## CSV experiments

In this notebook, I'm going to be keeping track of some of my experiments with CSV writer.

The first thing, is to get it to work!

In [49]:
import csv

Here is a basic structure, from the [Python documentation website](https://docs.python.org/3/library/csv.html). Note that I am using DictWriter so that I can have a header.

Also, because I'm using 'with', I don't have to close the file after - it will automatically close.

In [50]:
with open('names.csv', 'w') as csvfile:
    fieldnames = ['name', 'title', 'pubdate']
    writer = csv.DictWriter(csvfile, fieldnames = fieldnames)
    writer.writeheader()
    writer.writerow({'name': 'Richardson', 'title': 'Clarissa', 'pubdate': '1748'})

Let's see what it looks like!

In [51]:
with open('names.csv') as names:
    reader = csv.DictReader(names)
    for row in reader:
        print(row['name'], row['title'])
    names.close()

Richardson Clarissa


Okay, cool!
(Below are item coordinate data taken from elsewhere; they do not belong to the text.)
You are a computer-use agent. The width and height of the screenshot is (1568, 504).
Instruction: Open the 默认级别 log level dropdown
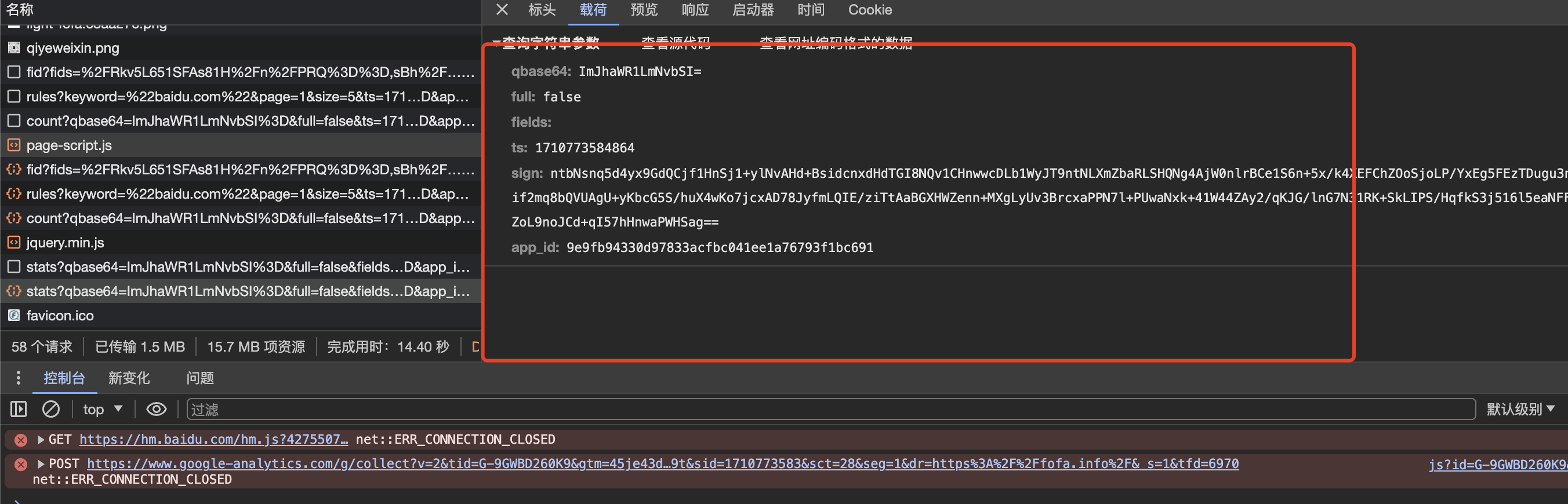click(1520, 409)
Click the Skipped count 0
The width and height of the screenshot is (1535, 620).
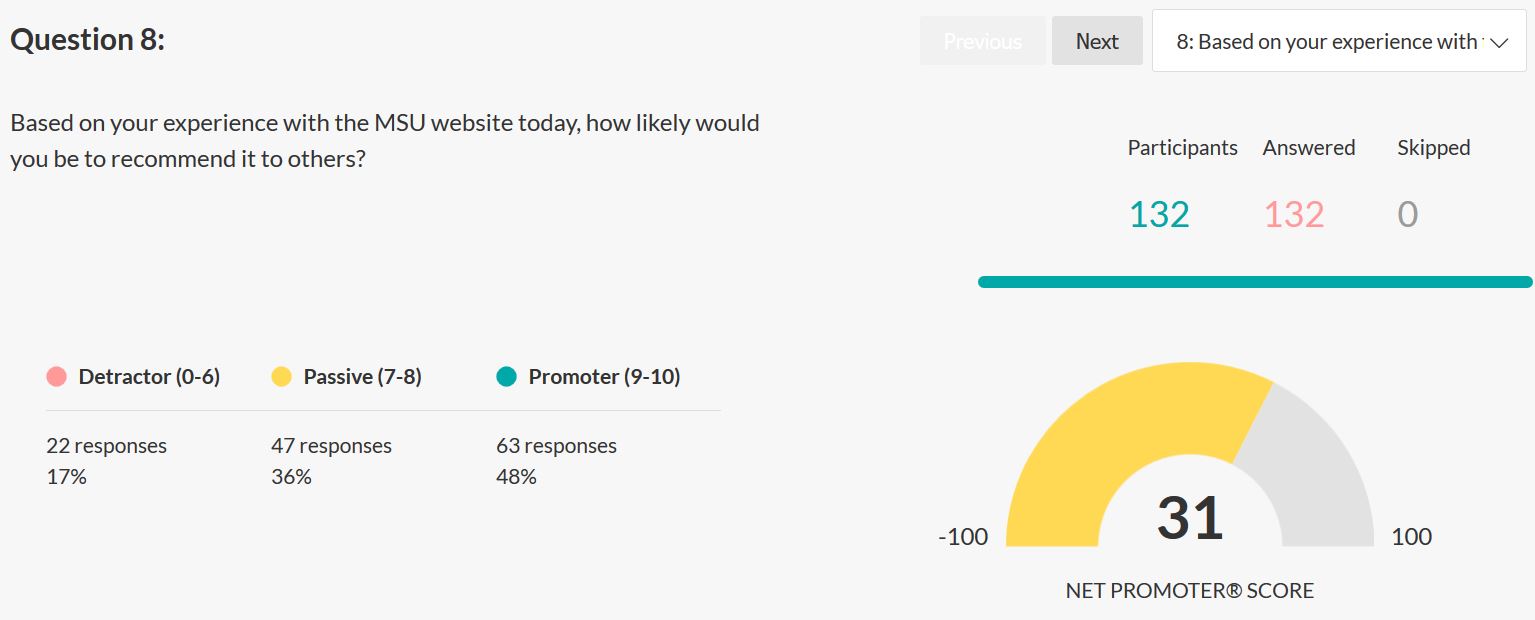[1407, 215]
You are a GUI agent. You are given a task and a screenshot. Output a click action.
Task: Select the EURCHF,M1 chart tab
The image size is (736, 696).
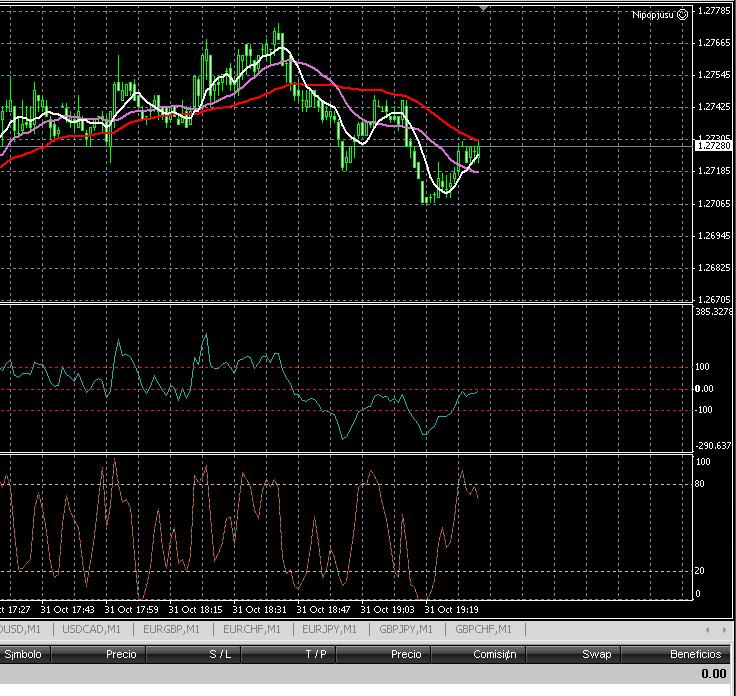coord(252,629)
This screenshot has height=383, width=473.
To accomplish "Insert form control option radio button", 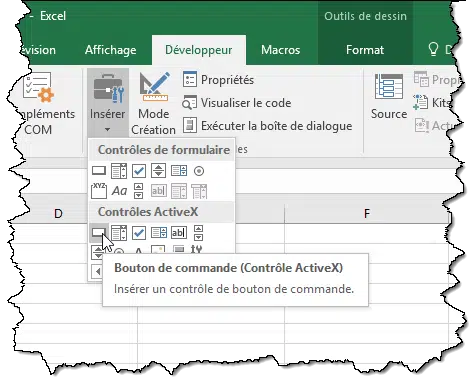I will point(199,171).
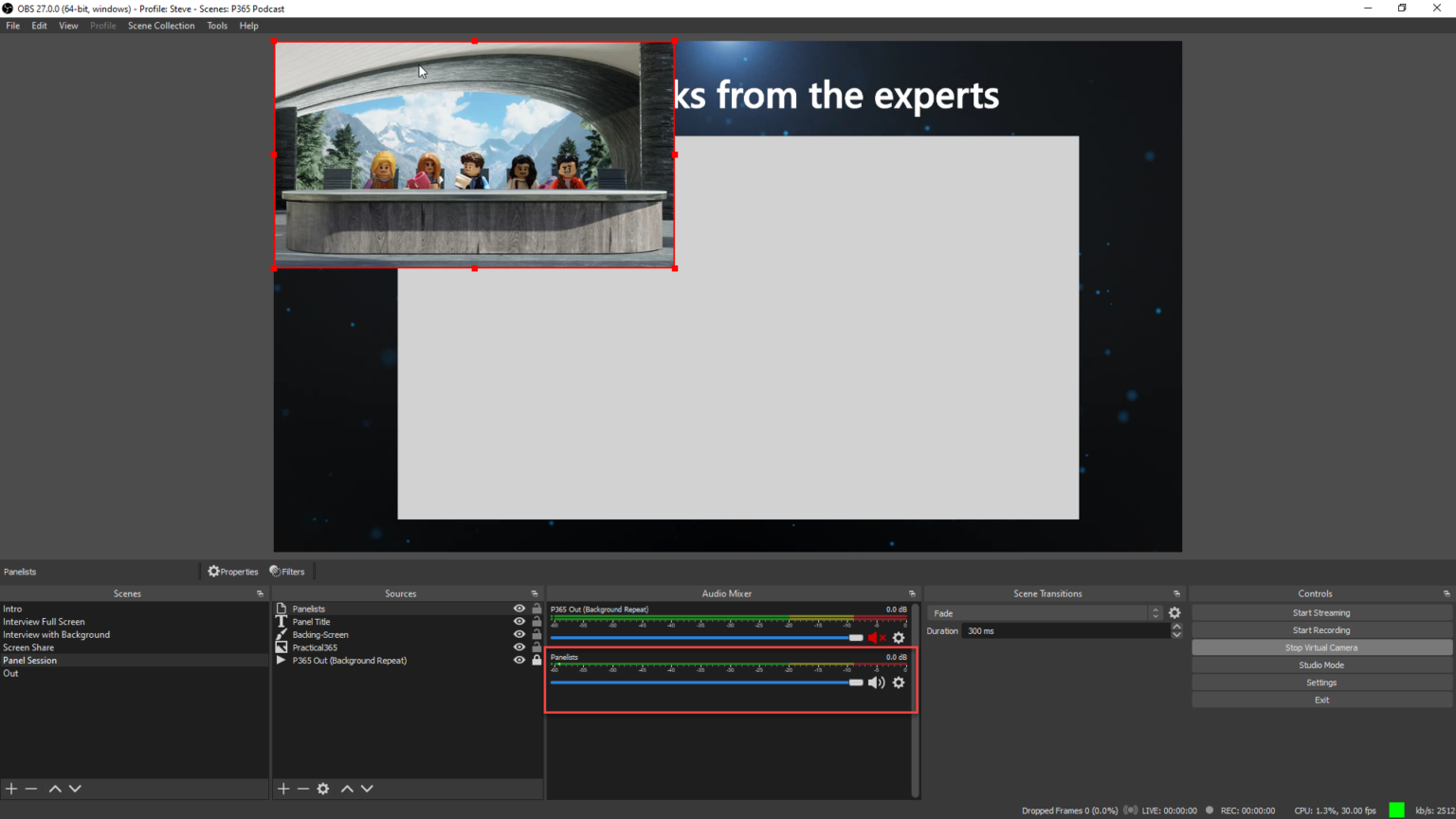Screen dimensions: 1456x819
Task: Move the selected source down in the list
Action: 367,788
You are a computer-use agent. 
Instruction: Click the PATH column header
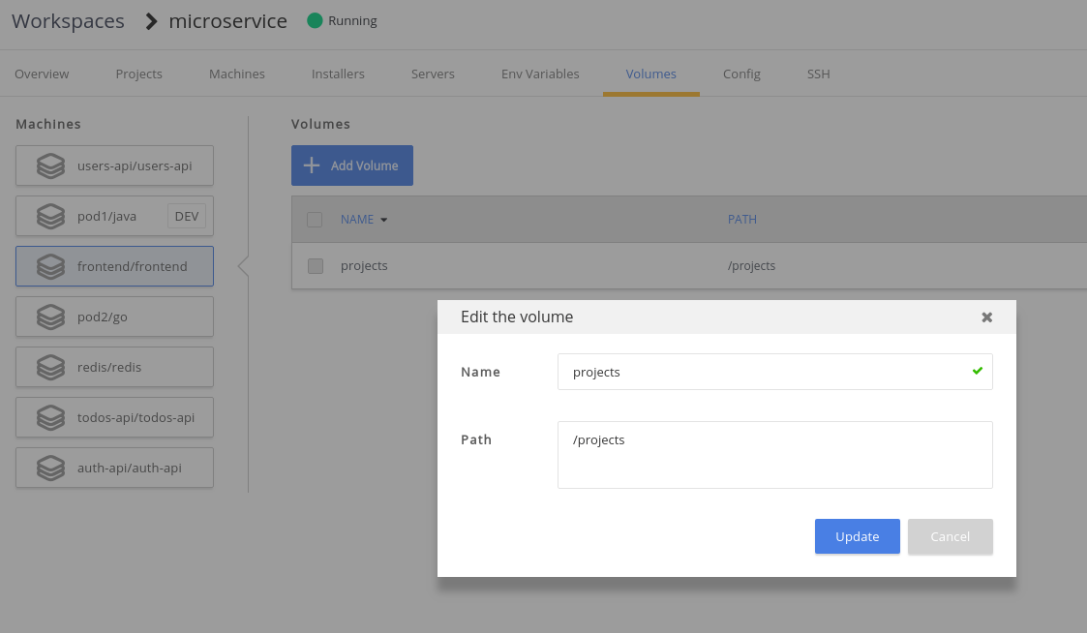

So now, what if I want to add to the file? I made sure to use 'a' so I don't overwrite my file...

In [52]:
with open('names.csv', 'a') as csvfile:
    fieldnames = ['name', 'title', 'pubdate']
    writer = csv.DictWriter(csvfile, delimiter=',', fieldnames = fieldnames)
    writer.writerow({'name': 'Sterne', 'title': 'Sentimental Journey', 'pubdate': '1768'})

In [53]:
with open('names.csv') as names:
    reader = csv.DictReader(names)
    for row in reader:
        print(row['name'], row['title'], row['pubdate'])
    names.close()

Richardson Clarissa 1748
Sterne Sentimental Journey 1768


Great - looks like using "a" worked well. However, I am getting whitespace in between each row, which isn't ideal. But for now, let's see if I can start to automize this using my Beautiful Soup info!

In [54]:
from bs4 import BeautifulSoup

In [55]:
testFile = open('1698 1698 - T C - The New atlas or Travels.xml')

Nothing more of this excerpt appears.